_Your task_: Please print exactly the lines from the one containing "Bibles, Diaries, & Letters (127, 664)" through the last line of the records, and only those. Leave out any pictures.
---------- Data for processing
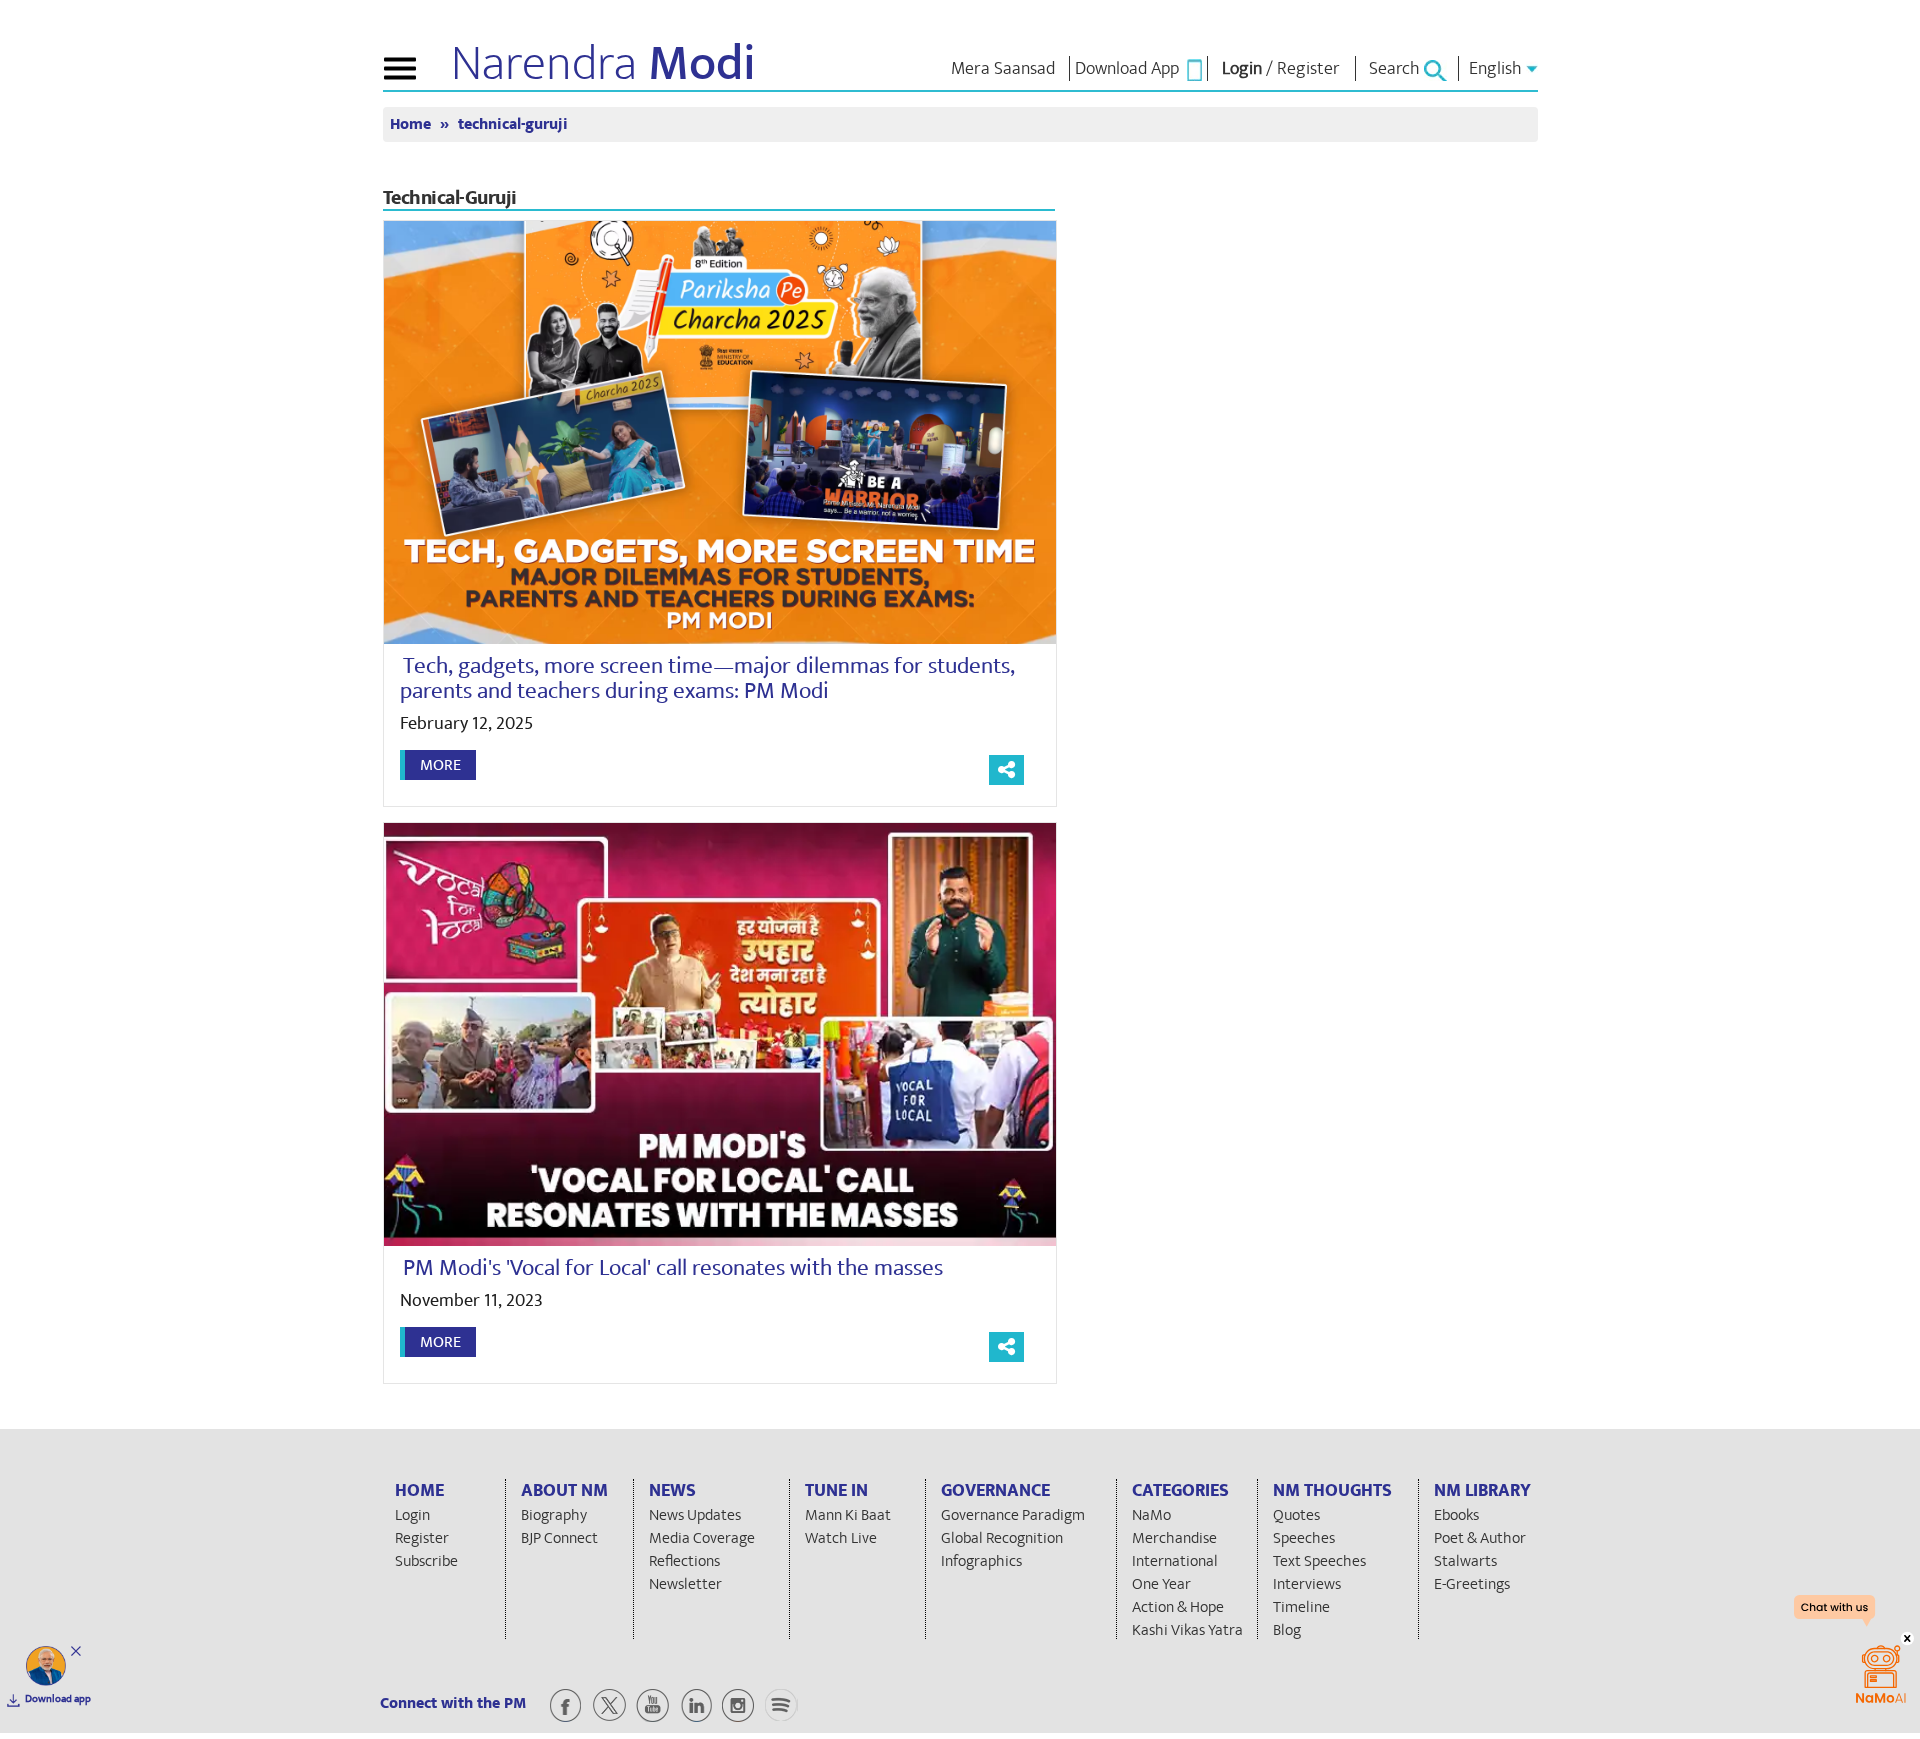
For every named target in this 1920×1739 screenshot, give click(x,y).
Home (412, 124)
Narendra (603, 64)
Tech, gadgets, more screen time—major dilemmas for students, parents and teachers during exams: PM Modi (707, 678)
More (440, 765)
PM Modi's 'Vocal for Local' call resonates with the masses (673, 1268)
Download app (58, 1699)
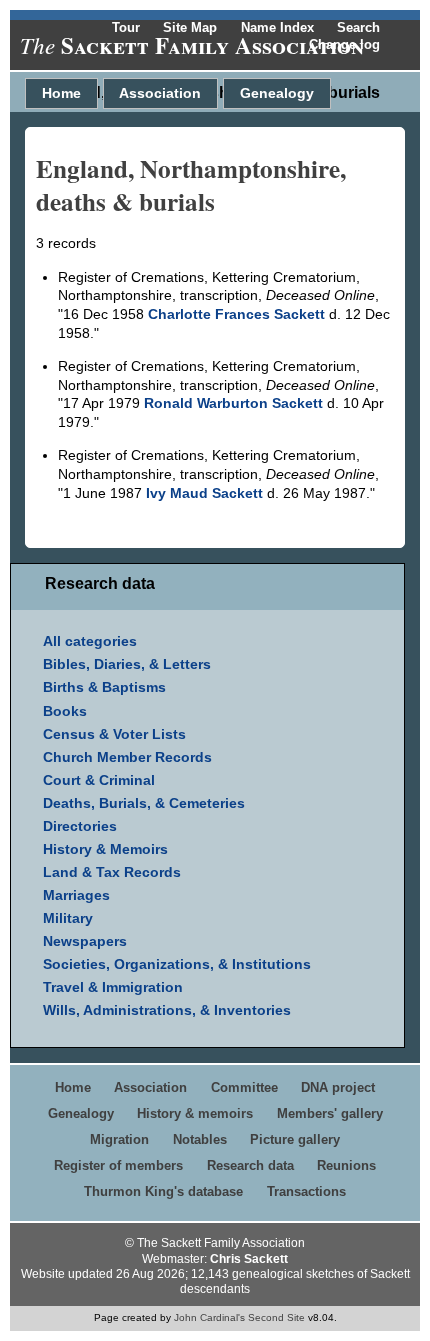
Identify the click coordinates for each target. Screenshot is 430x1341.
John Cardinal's (209, 1317)
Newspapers (85, 941)
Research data (250, 1165)
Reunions (346, 1165)
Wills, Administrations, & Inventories (167, 1010)
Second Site (276, 1317)
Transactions (306, 1191)
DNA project (338, 1087)
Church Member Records (127, 757)
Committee (244, 1087)
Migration (119, 1139)
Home (61, 93)
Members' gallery (330, 1113)
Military (68, 918)
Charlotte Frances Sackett (236, 314)
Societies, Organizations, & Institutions (177, 964)
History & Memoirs (105, 849)
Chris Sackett (249, 1259)
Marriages (76, 895)
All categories (90, 641)
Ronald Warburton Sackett (233, 403)
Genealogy (277, 93)
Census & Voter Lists (114, 734)
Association (160, 93)
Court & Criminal (99, 780)
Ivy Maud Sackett (204, 493)
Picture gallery (295, 1139)
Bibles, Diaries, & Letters (127, 664)
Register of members (118, 1165)
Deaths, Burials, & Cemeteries (144, 803)
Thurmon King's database (163, 1191)
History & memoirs (195, 1113)
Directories (80, 826)
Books (65, 711)
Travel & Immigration (113, 987)
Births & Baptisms (104, 687)
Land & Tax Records (112, 872)
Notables (200, 1139)
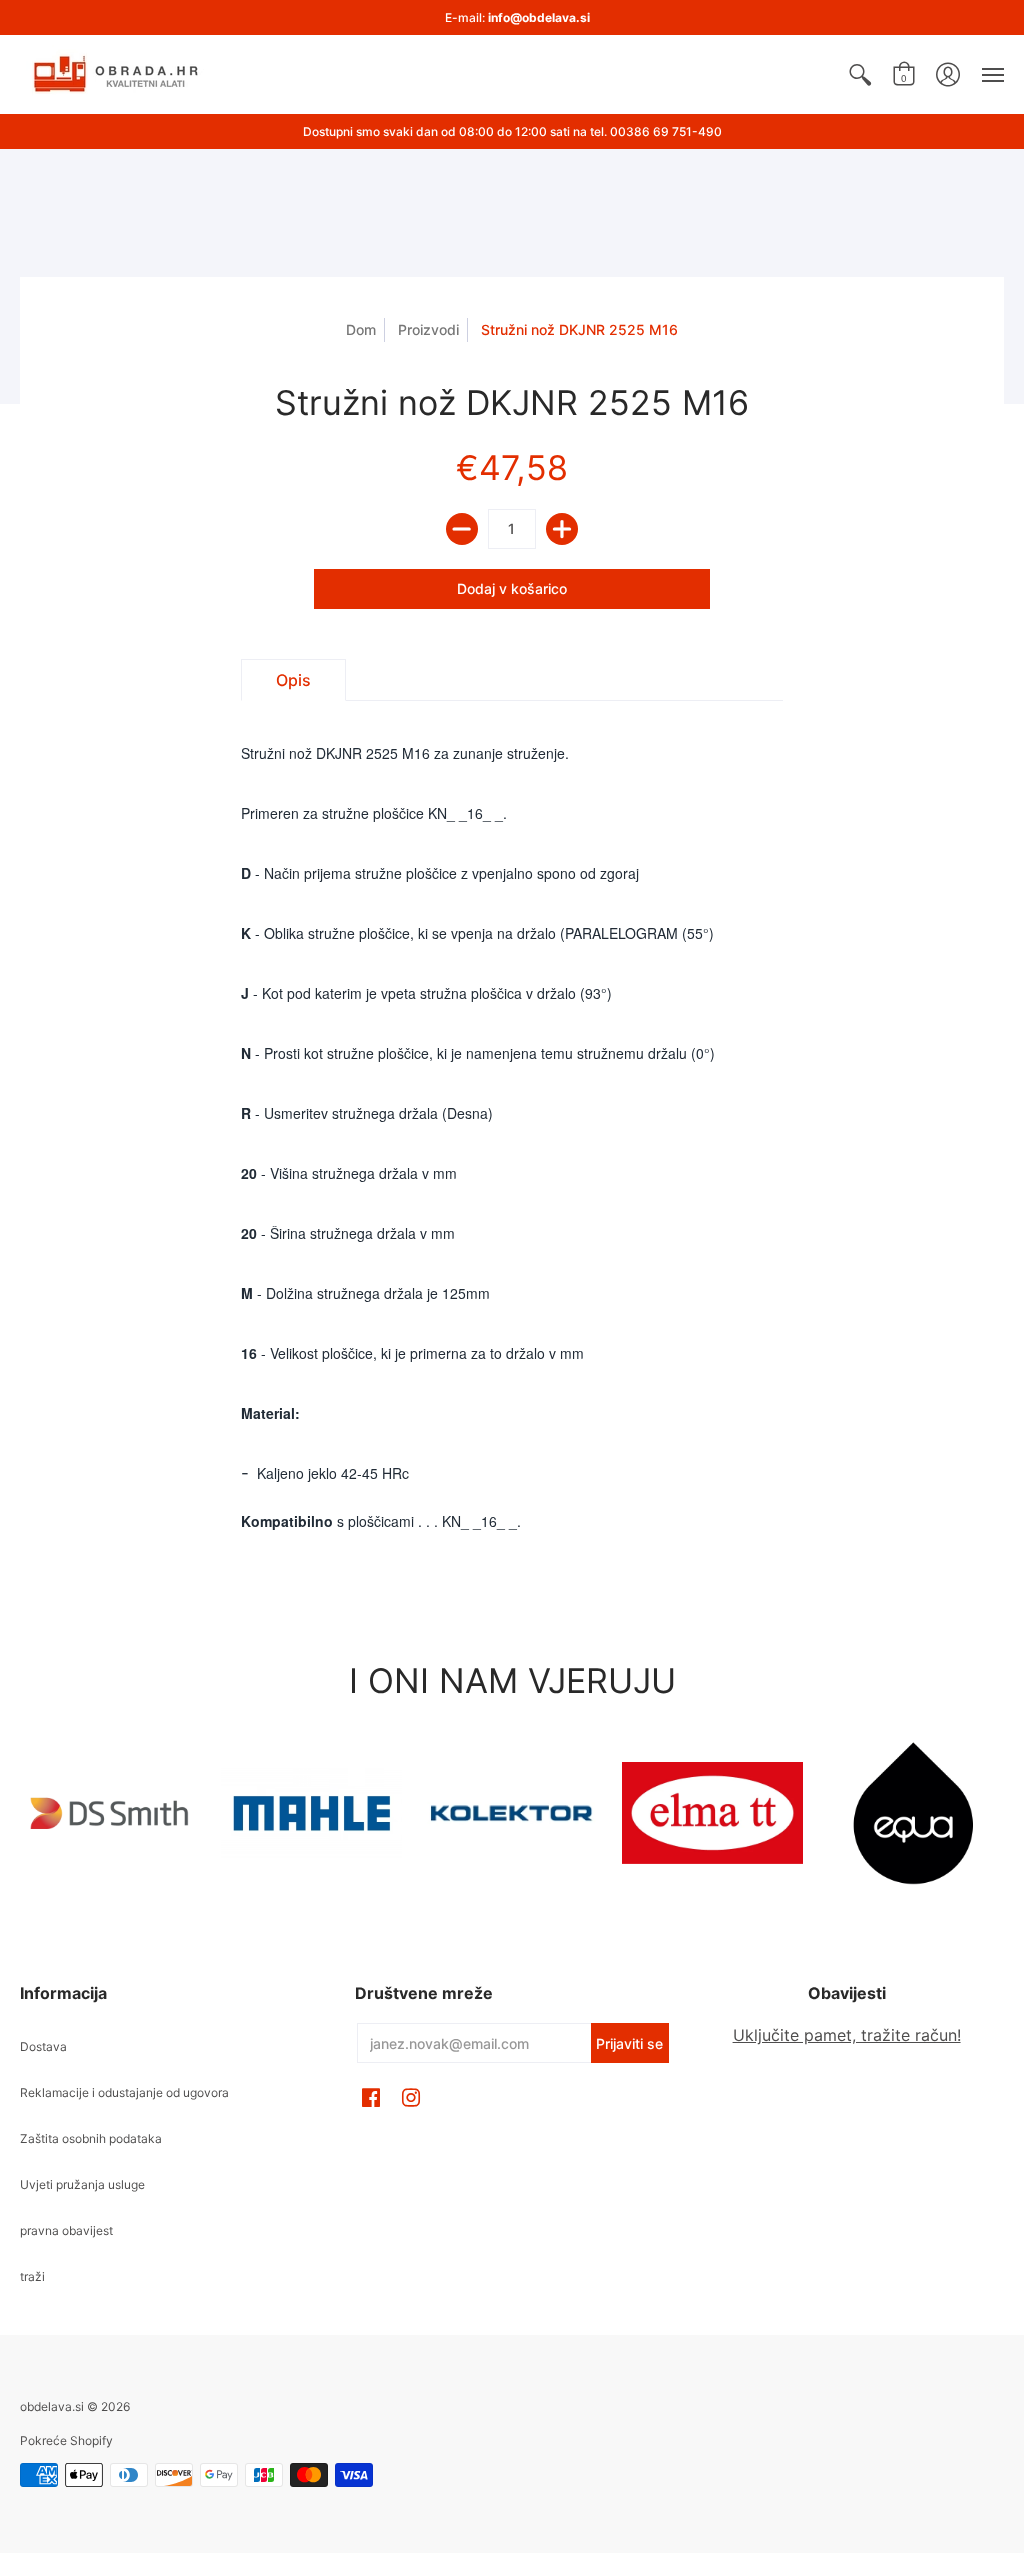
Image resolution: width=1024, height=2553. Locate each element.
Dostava (43, 2046)
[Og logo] (512, 1813)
--------------------
_Output for this exercise_:
Bibles, Diaries, & Letters (127, 664)
Register of members (118, 1165)
Deaths, Burials, & Cemeteries (144, 803)
Thurmon King's database (163, 1191)
History & memoirs (195, 1113)
Directories (80, 826)
Books (65, 711)
Travel & Immigration (113, 987)
Births & Baptisms (104, 687)
Land & Tax Records (112, 872)
Notables (200, 1139)
Image resolution: width=1024, height=2553. Locate each element.
Dostava (43, 2046)
[Og logo] (512, 1813)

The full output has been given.